Ari held on tighter, tears forming in the corners of her eyes as the wind brushed through her lashes. Ari shook her head, amused with Soca's current mood. *"I will give them that,"* She laughed, *"They knew how to reward those working for them. But that's because what they're doing isn't right. And they know it."* Ari bit her bottom lip, turning the skin a darker red color as her teeth slid across it.

"That sounds like a good idea to me." Ari agreed, going over the plan in her mind, visualizing every step of it. *"I'd do anything for a few credits right about now."*


----------



## Cardboard Tube Knight (Sep 4, 2009)

rawfulbutter said:


> Ari held on tighter, tears forming in the corners of her eyes as the wind brushed through her lashes. Ari shook her head, amused with Soca's current mood. *"I will give them that,"* She laughed, *"They knew how to reward those working for them. But that's because what they're doing isn't right. And they know it."* Ari bit her bottom lip, turning the skin a darker red color as her teeth slid across it.
> 
> "That sounds like a good idea to me." Ari agreed, going over the plan in her mind, visualizing every step of it. *"I'd do anything for a few credits right about now."*



"See you'd do anything for them, that's why people work for the Empire, Ari." There were a few of the Imperial troops milling about. Soca was looking for something though, she needed to find a *Parts Store and buy some Power Couplings *for the Gallo. 
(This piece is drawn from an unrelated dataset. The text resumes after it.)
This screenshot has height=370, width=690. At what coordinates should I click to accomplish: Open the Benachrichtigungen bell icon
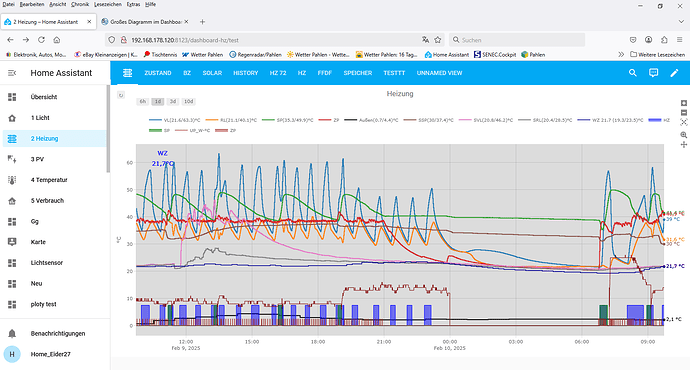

Munn was a huge city though, nothing like the one on Coruscant, but still huge. It would be hard to find what they needed.


----------



## Muk (Sep 4, 2009)

StrawHat4Life said:


> *Agamar*
> An old YG-4210 transport ship by the name of _The Rustbucket_, sits in the spaceport. Loud curses emanate from within the open ramp of the ship.
> 
> "What does that do?" Zane hollers from within. The familiar beeps and whistles of an astromech droid answers Zane back. "Huh I shouldn't touch it? Why?" A rapid series of beeps and bloops sound off to him in response.
> ...



*Agamar*

About the same time, a large shadow hovers over Zane's ship. A YT2400 was hovering over his space parking spot.

On speaker: "Ahem, excuse me, you are parking in my parking spot there." A female voice comes out of the speakers.

Then a few beebs from her astro droid go out the speakers before she cuts the speaker's sound.

Soon she lands her YT2400 'The Hulk' on a neighboring space port.

A few minutes later, a human looking female comes to greent Zane.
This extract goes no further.